A role model for academic excellence.
Brings enthusiasm and expertise to class.
Makes complex topics easy to understand.
Dr. Jelena Schmalz is a Lecturer in the School of Science and Technology at the University of New England, within the Faculty of Science, Agriculture, Business and Law. She completed her Master of Science in Mathematics at Moscow State Lomonosov University in 1986. In 2005, she moved to Australia and began working at UNE as a casual academic. She earned her PhD in Physics from the University of New England in 2014, with a thesis titled “Investigations of Some Direct and Inverse Problems in X-Ray In-line Phase-Contrast Imaging and Tomography,” supervised by Dr. Konstantin Pavlov at UNE and Dr. Timur Gureyev at Monash University. Since 2017, she has been a member of the discipline of mathematics at UNE. Her interest in tertiary education is based on many years of experience in teaching mathematics.

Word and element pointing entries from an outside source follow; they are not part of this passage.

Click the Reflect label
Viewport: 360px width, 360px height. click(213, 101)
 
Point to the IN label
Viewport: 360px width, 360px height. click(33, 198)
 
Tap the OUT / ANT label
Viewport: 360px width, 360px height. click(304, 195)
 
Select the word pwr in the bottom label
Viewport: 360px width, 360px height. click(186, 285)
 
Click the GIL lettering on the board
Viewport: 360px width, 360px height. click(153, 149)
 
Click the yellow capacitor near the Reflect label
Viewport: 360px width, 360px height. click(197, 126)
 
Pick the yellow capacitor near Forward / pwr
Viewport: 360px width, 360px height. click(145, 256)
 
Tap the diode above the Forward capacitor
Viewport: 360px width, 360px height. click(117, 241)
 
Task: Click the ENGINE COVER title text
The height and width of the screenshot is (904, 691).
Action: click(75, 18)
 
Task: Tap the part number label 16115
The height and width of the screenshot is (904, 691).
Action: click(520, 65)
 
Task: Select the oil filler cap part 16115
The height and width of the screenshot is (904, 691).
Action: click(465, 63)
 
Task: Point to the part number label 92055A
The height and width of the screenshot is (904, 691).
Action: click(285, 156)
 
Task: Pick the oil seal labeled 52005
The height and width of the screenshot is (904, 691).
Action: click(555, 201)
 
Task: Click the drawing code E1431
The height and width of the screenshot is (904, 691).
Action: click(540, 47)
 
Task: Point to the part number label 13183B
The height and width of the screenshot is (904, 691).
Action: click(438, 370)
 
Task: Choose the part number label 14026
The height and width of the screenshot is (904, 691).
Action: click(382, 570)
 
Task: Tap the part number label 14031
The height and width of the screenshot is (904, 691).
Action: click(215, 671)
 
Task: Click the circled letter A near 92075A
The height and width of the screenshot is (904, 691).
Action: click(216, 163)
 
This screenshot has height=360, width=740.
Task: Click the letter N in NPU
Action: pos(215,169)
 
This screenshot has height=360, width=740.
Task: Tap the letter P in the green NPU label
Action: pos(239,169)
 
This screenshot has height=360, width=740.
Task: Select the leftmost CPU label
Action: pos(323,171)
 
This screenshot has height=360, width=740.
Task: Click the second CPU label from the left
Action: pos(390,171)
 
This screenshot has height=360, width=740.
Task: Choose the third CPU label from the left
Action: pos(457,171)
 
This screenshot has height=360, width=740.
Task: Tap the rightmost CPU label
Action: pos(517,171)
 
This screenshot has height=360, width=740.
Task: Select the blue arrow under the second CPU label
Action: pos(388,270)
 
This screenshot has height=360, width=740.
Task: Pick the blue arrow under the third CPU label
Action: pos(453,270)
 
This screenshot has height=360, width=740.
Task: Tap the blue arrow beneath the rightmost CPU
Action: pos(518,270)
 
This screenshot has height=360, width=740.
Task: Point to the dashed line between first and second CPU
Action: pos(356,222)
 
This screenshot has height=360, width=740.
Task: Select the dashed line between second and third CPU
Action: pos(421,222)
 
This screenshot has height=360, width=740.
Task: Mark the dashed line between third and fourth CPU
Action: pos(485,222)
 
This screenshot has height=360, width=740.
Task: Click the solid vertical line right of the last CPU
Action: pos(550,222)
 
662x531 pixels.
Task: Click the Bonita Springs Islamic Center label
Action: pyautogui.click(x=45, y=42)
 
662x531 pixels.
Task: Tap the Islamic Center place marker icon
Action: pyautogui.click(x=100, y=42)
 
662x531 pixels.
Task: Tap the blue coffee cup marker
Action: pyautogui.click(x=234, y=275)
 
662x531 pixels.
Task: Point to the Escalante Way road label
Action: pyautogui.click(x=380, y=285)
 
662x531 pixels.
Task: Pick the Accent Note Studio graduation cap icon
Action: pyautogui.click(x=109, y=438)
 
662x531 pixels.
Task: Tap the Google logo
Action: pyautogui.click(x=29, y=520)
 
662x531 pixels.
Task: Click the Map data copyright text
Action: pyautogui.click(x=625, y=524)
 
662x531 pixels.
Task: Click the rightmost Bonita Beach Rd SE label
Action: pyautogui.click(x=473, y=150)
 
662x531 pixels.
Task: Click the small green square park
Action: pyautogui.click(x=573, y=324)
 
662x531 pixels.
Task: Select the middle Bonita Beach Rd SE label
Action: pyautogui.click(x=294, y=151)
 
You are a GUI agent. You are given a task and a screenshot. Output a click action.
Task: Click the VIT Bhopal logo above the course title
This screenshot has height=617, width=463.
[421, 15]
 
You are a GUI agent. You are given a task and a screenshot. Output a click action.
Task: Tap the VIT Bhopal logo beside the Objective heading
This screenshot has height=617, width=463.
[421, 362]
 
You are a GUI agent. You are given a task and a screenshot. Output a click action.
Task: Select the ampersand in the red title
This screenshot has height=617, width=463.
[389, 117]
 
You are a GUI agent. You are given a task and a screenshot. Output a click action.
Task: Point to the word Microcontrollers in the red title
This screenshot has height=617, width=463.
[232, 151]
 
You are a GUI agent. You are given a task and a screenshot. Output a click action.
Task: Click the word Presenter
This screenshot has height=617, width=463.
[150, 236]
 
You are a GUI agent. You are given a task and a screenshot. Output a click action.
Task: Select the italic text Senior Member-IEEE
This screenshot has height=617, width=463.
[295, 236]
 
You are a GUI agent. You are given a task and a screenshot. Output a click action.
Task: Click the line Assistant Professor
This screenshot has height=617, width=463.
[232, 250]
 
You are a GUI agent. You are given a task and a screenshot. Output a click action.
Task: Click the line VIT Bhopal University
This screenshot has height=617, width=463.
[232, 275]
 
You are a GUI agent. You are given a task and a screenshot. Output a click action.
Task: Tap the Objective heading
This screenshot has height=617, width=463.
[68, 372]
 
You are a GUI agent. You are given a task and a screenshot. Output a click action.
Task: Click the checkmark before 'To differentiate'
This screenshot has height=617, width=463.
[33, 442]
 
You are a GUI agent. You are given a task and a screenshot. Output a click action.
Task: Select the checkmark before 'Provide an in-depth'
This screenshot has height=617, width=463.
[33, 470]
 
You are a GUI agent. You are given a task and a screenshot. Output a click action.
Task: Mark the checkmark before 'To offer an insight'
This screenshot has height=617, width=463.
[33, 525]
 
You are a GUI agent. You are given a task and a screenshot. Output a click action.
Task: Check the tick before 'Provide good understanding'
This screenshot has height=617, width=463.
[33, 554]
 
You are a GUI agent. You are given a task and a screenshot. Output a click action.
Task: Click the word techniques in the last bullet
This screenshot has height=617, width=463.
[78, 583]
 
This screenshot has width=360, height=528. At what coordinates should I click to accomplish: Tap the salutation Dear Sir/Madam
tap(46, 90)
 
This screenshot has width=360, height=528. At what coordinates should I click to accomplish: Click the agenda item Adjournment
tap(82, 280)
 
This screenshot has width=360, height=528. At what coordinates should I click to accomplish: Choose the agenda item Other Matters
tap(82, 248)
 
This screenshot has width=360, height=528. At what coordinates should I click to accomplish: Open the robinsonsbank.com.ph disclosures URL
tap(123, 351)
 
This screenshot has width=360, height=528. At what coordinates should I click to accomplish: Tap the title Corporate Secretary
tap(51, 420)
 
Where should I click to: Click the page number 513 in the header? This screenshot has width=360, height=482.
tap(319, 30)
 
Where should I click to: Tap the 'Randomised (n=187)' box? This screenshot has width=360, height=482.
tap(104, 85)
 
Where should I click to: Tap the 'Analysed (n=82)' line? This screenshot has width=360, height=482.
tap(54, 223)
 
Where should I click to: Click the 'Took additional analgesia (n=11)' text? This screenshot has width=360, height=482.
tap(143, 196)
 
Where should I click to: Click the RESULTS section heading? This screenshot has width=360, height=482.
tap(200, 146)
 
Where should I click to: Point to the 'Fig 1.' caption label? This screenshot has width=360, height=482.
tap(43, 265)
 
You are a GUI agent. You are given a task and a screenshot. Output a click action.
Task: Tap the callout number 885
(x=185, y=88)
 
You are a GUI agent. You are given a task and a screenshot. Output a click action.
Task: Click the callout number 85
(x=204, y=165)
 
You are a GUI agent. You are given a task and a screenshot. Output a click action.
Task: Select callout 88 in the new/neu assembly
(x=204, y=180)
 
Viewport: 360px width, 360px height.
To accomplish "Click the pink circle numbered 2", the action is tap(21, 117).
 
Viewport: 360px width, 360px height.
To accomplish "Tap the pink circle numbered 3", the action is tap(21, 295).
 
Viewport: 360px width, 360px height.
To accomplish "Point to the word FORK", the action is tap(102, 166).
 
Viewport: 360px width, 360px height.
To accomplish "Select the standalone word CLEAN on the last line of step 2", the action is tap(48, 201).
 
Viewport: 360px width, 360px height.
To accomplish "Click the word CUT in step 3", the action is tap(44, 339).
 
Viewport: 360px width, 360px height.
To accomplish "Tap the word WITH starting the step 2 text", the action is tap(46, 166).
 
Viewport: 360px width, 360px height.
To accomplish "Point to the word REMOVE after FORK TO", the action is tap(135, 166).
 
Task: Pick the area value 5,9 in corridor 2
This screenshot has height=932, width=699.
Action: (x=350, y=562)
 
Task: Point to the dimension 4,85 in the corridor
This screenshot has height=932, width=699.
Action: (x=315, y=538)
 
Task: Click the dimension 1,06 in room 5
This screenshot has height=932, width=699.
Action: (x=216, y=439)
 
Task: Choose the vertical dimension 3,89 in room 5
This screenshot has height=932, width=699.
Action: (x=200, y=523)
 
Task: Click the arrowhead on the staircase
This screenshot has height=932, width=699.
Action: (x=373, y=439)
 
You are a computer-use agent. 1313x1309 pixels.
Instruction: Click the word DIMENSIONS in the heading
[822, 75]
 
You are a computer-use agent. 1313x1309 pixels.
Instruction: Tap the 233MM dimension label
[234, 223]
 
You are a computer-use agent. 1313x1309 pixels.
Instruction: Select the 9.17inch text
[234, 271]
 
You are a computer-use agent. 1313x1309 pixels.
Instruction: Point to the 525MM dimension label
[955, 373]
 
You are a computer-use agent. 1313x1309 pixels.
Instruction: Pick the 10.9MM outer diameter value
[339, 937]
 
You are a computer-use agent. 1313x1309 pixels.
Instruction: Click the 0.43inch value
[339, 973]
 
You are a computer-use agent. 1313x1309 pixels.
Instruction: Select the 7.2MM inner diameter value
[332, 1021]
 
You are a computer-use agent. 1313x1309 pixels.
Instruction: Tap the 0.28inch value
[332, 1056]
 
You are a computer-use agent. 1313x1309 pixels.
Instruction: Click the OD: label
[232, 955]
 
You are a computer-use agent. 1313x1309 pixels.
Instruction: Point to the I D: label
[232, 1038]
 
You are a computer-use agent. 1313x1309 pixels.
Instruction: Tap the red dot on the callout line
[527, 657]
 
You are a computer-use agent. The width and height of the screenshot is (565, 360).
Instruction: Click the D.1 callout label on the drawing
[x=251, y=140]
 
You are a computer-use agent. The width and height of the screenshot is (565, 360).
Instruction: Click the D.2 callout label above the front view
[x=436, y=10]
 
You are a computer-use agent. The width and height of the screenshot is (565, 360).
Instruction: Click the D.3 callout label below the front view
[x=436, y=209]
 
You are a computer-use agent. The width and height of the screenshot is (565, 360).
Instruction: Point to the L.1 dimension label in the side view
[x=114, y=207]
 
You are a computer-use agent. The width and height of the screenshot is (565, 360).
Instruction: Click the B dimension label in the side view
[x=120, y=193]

Dr. Schmalz's research is in applied mathematics, focusing on applications to X-ray imaging and tomography, sport science, and cryptography. She is part of the Mathematical Analysis and Modelling research group. Her teaching includes first-year mathematics, Number Theory, Multivariable Calculus (PMTH412), Introduction to Quantitative Skills (MTHS100), and Elliptic Curves in Cryptography. Key publications include “Phase retrieval using radiation and matter-wave fields: Validity of Teague's method for solution of the transport-of-intensity equation” (Physical Review A, 2011; 77 citations), “On the derivation of the Green’s function for the Helmholtz equation using generalized functions” (American Journal of Physics, 2010; 41 citations), “Phase-contrast X-ray tomography using Teague’s method” (Optics Express, 2012; 7 citations), “Quantized hard-x-ray phase vortices nucleated by aberrated nanolenses” (Physical Review A, 2011; 10 citations), “How are we progressing with academic numeracy at regional universities? Perspectives from first-year undergraduate studies” (Mathematics Education Research Journal, 2020; 9 citations), “Bite Size Maths: Building Mathematics Low Socioeconomic Student Capability in Regional/Remote Australia” (2017), “An examination of the security of the TR-31 and AS 2805 schemes” (2023), “Modelling Human Gait using a Nonlinear Differential Equation” (2021), and “Keyed S-boxes from sponge functions” (2024). Her publications have received 118 citations on ResearchGate.